In 1999, George W. Bush, then-governor of Texas, signed a law mandating that minors must get permission from their parents before obtaining an abortion. Included was a provision known as judicial bypass that allowed a judge to waive parental consent in instances where a girl may fear her parents.
Republicans and anti-abortion activists praised the passage at the time as a step in the right direction for a presidential candidate whom some viewed as soft on abortion. “This law both respects families and protects life,” Bush said at the signing ceremony.
But that was then. These days, the state legislature is filled with Republicans who have seemingly never read an abortion restriction they didn’t like. The same lawmakers who passed House Bill 2 in 2013—which enacted some of the nation’s most restrictive abortion laws, shuttering half the state’s clinics and pushing every abortion provider out of rural areas—now have set their sights on what they claim are “loose” judicial bypass laws.
House Bill 3994 would trigger several new restrictions on Texas minors seeking abortions without parental consent.
Texas is one of 38 states with laws that require parental consent before minors can obtain an abortion, all of which contain some form of process that allows for court approval in lieu of a parent’s.
The new bill would require pregnant girls in counties with a population under 10,000 to file an application for judicial bypass in their home county, a provision that in smaller towns could effectively “out” them, according to the bill’s opponents.
Once before a judge, the girl and her attorney would need to present “clear and convincing” evidence the abortion is in a minor’s best interest, rather than the currently stipulated “preponderance of evidence,” in order to receive a judge's approval.
It would also extend the period a judge has to decide on each case from two days to five, and change the de facto decision after that time period has passed from automatic approval to automatic denial.
Dozens of critics are arguing in committee hearings that these restrictions are just another attempt by Texas lawmakers to make abortion less accessible while advocates of the bill maintain they’re necessary to protect teens in crisis from making a decision they may later regret.
“At a time when you have a minor making life-changing decisions, I think the more time and the more expertise and the more process that we can build into it to where it’s not a default abortion, but an informed abortion, only makes sense,” Republican state Senator and bill co-sponsor Charles Perry said in a hearing on Monday.
The population affected by the bill’s passage is small, but particularly vulnerable, made up mostly of girls who are homeless or in abusive homes—a group about which Texas Republicans are woefully ignorant, according to dozens of advocates who lined up to testify against the bill before House and Senate committees.
“The young women who call us are basically orphans or orphan de factos, meaning they don’t have a parent to seek consent from,” Tina Hester, executive director of Jane’s Due Process, a group that helps pregnant teens seeking an abortion jump the state’s legal hurdles, told The Daily Beast. “The parents are incarcerated, strung out on drugs, she has already been kicked out because she’s already had a child, parents deported, are overseas...These are the kinds of cases we see,” she said.
“It just seems cruel to me, listening to the guys yesterday at the hearing. They have no idea what these teens’ home lives are like or surely they wouldn’t be pushing this bill.”
Anti-abortion activists say these stories are inflated.
“I don’t think every one of these cases can be pigeon-holed into a case where a girl has been abused,” Stephen Casey, co-founder for anti-abortion group Texas Center for Defense of Life, testified.

EXTRACTED INFORMATION:
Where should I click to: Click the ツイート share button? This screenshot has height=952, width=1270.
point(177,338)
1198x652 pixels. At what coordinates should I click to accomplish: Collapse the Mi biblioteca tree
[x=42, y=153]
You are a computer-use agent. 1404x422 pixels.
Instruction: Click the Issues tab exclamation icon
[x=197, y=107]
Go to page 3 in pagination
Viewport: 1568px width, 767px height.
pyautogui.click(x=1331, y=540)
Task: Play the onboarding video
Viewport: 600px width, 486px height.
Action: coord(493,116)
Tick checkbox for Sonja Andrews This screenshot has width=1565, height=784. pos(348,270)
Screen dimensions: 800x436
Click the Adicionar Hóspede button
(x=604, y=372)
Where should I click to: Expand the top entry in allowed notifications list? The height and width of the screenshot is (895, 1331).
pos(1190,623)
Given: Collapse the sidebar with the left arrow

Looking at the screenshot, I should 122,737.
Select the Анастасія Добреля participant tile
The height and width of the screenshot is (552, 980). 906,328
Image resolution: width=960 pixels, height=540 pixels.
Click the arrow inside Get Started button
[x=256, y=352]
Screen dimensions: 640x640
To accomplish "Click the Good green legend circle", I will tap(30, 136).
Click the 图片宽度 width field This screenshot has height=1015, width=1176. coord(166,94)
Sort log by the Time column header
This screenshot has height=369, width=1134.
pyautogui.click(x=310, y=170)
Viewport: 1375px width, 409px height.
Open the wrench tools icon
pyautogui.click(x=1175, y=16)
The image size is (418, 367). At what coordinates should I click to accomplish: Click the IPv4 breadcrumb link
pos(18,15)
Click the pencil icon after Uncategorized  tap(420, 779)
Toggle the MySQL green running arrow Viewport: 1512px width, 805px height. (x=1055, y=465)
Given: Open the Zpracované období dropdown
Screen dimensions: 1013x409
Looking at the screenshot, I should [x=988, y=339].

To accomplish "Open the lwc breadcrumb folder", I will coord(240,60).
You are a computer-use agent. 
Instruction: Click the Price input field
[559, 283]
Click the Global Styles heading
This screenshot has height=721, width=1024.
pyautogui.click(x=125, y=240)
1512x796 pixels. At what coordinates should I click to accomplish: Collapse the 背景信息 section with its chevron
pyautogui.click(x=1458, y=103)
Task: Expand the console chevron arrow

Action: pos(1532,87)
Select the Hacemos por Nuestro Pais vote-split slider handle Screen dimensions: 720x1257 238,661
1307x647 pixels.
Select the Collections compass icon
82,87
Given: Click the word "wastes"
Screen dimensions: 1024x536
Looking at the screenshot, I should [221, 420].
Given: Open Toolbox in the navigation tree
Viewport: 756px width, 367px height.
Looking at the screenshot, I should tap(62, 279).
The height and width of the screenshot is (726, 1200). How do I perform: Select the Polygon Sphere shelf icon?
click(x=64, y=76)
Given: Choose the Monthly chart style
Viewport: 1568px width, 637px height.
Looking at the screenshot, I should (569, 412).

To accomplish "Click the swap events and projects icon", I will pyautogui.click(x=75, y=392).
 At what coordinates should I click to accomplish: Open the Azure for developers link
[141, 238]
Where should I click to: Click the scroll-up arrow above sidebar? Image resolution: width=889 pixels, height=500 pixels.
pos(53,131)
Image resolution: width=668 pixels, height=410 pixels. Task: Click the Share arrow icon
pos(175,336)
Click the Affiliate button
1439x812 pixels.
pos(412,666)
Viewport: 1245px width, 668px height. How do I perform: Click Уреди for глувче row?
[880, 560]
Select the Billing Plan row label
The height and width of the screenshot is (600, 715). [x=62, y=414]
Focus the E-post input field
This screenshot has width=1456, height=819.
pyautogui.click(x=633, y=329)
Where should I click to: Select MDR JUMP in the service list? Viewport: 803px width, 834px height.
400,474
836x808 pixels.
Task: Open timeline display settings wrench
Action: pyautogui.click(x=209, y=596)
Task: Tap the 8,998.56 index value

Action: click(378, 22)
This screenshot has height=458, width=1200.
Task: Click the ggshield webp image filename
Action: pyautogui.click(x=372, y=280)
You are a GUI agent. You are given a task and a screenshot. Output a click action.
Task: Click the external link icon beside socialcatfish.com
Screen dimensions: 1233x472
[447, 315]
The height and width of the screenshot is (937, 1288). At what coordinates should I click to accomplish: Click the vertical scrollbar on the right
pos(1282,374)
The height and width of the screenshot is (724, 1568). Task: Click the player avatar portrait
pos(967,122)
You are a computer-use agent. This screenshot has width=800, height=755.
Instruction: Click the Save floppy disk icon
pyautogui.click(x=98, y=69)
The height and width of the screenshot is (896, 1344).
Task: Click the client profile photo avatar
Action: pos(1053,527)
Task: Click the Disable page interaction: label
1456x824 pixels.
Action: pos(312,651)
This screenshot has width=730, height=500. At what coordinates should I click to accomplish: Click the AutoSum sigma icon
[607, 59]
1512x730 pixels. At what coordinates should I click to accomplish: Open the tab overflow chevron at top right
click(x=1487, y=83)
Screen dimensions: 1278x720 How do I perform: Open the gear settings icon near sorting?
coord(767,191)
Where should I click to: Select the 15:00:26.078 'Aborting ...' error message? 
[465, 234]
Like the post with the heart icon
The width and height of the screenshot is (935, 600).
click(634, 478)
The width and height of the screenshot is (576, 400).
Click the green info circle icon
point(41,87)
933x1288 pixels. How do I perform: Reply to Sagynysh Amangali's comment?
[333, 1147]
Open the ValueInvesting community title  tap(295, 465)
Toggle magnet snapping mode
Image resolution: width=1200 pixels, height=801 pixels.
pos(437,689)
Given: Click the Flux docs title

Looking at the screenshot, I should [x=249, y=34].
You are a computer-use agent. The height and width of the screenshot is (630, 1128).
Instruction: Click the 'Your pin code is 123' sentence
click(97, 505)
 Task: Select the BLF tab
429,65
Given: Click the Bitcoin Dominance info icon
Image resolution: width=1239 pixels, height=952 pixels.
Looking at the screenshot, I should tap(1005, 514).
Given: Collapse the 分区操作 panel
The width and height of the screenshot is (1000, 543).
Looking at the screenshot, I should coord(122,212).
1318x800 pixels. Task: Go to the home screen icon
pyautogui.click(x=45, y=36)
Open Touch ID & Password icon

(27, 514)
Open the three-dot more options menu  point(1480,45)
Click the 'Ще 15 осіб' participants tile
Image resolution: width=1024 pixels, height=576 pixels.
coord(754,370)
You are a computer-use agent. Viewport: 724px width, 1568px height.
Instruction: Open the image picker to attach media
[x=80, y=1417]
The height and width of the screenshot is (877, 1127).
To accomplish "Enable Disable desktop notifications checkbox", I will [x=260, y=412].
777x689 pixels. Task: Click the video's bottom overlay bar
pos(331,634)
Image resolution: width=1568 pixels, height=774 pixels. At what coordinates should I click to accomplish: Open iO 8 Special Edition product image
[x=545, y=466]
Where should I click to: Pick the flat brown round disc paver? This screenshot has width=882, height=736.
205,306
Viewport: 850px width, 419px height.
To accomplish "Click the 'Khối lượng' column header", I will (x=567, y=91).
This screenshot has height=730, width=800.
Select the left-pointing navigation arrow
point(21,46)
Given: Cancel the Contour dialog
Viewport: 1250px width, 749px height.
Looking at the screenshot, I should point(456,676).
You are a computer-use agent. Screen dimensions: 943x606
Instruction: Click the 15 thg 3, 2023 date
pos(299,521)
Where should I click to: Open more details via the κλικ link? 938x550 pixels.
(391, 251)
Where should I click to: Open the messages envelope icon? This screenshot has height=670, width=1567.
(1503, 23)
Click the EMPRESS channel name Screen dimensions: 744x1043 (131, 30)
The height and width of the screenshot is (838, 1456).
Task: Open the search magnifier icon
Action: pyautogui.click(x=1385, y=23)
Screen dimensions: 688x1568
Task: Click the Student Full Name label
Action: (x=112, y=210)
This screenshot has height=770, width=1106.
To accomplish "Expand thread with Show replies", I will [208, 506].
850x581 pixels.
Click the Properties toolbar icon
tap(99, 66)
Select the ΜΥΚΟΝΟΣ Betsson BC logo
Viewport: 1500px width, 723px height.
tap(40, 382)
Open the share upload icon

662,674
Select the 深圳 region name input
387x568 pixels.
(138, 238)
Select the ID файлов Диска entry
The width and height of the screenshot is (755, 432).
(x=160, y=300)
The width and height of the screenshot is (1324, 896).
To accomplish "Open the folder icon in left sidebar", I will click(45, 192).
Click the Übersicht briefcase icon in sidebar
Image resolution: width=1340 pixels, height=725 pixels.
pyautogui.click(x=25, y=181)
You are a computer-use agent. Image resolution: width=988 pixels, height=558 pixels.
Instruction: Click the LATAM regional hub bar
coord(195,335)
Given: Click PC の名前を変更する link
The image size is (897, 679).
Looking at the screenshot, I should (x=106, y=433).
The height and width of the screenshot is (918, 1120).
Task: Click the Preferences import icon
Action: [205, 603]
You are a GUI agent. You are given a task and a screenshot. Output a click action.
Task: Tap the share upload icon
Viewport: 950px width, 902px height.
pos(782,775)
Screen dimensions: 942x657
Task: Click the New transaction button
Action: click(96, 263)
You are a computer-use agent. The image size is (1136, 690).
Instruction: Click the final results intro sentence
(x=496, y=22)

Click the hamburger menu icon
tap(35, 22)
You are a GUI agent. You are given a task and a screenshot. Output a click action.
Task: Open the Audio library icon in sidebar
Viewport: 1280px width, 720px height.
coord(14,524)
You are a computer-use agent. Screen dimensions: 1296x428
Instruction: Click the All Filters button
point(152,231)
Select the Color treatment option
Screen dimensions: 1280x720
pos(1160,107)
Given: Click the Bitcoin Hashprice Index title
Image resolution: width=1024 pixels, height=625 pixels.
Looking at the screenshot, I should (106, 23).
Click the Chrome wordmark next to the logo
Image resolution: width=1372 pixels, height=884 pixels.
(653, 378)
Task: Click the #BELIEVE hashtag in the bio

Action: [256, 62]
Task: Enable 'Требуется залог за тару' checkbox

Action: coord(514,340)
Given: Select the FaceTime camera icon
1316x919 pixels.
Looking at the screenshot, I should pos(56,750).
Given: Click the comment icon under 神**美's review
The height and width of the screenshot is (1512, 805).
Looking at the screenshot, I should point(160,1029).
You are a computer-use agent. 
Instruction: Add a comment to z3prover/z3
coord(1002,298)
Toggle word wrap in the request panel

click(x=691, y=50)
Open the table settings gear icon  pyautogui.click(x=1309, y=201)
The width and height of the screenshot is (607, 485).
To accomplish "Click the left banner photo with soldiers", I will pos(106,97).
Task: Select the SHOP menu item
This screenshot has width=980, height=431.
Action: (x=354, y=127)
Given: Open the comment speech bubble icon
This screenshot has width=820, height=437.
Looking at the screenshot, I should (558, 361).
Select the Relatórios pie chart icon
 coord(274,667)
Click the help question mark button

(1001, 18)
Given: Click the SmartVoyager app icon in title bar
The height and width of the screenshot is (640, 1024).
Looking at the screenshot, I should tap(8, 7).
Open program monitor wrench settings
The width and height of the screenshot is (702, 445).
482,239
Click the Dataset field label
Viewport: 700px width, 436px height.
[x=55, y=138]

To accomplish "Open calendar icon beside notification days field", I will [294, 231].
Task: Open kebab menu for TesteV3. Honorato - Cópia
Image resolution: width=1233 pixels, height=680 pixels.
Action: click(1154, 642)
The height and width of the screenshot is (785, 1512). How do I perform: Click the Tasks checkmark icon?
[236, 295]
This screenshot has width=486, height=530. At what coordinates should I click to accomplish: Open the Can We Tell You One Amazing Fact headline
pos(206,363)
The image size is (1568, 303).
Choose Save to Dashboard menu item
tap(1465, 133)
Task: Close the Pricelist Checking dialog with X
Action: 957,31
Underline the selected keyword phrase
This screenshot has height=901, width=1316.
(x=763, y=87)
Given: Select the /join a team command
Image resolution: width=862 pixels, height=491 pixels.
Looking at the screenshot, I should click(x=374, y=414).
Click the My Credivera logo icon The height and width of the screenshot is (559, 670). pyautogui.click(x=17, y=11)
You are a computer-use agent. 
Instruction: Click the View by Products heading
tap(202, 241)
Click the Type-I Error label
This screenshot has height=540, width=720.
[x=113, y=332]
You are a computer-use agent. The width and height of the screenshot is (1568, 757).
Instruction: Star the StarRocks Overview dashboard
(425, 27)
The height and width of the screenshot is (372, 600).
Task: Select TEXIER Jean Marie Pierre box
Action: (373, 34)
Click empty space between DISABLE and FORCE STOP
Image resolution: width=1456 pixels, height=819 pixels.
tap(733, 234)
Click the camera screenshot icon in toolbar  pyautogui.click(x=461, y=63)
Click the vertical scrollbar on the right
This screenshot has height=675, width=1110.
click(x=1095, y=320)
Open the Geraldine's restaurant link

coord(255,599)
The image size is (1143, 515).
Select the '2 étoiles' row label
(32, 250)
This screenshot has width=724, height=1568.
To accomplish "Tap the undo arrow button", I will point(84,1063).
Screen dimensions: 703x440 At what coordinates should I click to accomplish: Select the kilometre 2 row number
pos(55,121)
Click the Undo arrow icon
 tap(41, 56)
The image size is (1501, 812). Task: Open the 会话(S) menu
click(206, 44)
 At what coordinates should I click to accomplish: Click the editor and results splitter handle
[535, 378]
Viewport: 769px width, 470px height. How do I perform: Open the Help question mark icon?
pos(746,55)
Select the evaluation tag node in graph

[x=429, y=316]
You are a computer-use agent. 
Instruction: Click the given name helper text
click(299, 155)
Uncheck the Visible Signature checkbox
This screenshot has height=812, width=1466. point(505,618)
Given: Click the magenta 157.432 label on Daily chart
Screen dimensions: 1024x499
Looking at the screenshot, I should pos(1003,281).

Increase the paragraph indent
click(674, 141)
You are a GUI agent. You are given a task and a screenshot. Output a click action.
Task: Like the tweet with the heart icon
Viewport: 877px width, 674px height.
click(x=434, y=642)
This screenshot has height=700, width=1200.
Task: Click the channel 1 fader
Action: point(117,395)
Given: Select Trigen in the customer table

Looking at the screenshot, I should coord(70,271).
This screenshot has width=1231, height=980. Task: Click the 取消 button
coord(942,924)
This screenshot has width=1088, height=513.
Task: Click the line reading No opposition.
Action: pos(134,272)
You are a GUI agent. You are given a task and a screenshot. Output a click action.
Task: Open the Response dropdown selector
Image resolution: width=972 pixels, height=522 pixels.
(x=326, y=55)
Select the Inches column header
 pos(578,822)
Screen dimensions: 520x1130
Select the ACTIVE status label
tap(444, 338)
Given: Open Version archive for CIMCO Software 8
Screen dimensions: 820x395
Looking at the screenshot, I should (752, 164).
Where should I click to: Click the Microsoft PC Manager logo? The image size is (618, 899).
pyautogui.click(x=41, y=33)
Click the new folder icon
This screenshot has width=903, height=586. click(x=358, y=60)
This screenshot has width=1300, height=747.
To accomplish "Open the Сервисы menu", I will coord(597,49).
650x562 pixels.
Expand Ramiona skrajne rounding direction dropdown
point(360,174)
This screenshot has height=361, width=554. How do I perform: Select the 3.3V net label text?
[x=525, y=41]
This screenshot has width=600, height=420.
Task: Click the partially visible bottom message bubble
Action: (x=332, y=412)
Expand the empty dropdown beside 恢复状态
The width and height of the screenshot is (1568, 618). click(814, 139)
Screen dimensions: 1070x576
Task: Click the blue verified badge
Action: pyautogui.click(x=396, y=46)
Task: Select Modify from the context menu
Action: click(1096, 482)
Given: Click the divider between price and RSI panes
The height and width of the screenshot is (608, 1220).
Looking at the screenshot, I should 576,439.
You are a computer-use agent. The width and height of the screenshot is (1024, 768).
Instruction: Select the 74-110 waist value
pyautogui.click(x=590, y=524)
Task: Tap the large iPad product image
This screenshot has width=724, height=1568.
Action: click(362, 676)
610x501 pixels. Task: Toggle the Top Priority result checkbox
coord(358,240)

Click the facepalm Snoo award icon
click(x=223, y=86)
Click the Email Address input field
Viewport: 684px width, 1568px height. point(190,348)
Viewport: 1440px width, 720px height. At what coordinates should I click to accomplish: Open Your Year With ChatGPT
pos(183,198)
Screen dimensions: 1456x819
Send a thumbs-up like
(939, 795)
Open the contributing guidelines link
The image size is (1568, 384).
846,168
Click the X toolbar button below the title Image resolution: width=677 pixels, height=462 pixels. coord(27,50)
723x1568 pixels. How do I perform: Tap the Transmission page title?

REQUIRED ACTION:
Answer these from the article on Texas judicial bypass laws:
(a) In what year did George W. Bush sign the Texas parental consent law?
(b) How many states require parental consent before minors can obtain an abortion?
(c) Under House Bill 3994, how many days would a judge have to decide each case?

SOLUTION TO THIS EXERCISE:
(a) 1999
(b) 38
(c) Five days